Princes of Ireland - Edward Rutherfurd [29]
It was an old tradition that the High King must be a perfect man. He could have no blemish. Everyone knew the story of the legendary king of the gods, Nuadu. When he had lost a hand in battle, he had resigned his kingship. Then he had been given a hand of silver, which eventually turned back into a natural hand. Only then could Nuadu of the Silver Hand be king again. So it was with the High King, supposedly. If the High King wasn’t perfect, then he would not be pleasing to the gods. The kingdom would be blighted.
To her it seemed that the handsome warrior, who, she sensed, had been reluctant to meet her at Lughnasa, had this kingly quality. His body was without blemish—she had certainly seen that. But it was his thoughtful manner, the sense of reserve, even private mystery and melancholy about him, that set him apart in her eyes. This man was special. He was not for any thoughtless, coarse-grained woman. And he had come down to Dubh Linn to see her. She was sure of that. The question was: would he return?

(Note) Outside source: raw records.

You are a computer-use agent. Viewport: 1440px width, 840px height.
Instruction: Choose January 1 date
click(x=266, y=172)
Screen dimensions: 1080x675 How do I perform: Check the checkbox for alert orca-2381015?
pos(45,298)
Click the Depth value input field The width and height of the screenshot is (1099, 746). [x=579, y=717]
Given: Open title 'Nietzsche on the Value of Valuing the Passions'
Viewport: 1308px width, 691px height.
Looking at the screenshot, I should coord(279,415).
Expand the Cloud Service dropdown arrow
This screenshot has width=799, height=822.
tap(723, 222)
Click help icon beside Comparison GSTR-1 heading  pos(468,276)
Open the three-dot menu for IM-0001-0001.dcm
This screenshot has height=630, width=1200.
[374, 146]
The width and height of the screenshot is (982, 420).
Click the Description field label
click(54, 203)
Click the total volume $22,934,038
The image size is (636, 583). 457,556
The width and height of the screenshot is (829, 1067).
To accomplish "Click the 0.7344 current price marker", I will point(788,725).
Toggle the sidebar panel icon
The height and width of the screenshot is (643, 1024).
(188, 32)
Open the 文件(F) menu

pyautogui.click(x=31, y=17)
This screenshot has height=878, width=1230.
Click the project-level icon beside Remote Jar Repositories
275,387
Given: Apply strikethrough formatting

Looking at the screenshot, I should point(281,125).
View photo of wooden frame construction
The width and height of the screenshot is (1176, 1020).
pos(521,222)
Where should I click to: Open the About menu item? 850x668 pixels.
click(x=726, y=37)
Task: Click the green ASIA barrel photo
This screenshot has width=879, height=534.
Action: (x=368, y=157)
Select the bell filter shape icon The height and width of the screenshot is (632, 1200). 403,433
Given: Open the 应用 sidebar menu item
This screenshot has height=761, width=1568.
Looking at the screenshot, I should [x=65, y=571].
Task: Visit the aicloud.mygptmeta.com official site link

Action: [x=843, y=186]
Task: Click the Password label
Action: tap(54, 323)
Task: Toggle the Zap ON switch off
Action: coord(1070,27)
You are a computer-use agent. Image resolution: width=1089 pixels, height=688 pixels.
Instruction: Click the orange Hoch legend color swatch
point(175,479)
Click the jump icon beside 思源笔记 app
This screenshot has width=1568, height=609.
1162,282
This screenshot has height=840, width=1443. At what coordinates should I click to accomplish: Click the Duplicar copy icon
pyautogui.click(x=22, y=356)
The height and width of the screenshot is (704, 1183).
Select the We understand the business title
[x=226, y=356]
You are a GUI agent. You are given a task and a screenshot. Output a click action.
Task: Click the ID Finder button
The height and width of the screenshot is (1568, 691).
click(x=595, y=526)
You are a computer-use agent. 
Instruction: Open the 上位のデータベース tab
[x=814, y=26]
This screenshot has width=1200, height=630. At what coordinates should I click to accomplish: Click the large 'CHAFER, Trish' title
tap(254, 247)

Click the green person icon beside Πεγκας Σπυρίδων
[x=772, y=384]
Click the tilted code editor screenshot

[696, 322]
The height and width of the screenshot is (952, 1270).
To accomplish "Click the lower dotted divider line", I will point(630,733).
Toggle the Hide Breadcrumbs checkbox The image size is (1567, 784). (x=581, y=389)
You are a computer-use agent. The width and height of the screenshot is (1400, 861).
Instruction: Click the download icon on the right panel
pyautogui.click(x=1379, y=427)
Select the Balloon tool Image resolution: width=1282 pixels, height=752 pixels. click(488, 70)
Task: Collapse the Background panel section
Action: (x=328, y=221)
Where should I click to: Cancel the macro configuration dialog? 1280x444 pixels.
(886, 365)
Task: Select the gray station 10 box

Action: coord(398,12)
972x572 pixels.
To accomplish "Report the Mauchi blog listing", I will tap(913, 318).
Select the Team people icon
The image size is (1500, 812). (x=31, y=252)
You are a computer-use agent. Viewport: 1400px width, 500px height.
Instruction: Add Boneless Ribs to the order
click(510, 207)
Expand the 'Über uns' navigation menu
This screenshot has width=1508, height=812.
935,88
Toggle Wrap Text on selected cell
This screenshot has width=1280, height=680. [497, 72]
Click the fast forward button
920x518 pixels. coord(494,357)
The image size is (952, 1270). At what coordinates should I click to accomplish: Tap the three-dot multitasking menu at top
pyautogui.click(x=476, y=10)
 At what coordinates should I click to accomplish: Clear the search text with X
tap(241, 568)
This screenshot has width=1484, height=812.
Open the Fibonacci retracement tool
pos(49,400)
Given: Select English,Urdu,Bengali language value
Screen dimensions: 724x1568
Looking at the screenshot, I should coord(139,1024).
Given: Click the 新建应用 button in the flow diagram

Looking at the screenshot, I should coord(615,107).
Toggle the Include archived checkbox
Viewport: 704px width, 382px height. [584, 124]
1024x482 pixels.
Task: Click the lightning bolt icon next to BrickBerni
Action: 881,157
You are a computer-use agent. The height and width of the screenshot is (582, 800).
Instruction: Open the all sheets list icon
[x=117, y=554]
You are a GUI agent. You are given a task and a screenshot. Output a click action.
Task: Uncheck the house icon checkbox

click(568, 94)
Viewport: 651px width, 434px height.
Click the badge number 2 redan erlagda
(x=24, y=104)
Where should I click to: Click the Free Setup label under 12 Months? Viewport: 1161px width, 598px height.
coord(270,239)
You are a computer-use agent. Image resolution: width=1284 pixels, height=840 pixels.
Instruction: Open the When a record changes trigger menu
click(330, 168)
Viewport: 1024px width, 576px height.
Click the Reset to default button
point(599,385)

The next day the weather was fine. The morning passed uneventfully, as everyone went about their usual business. It was nearly midday when one of the British slaves called out that there were horsemen crossing the ford, and Deirdre went out to see. There were just two of them, in a light cart with a small train of pack-horses. One man she recognised easily. The other, a tall man, she did not know.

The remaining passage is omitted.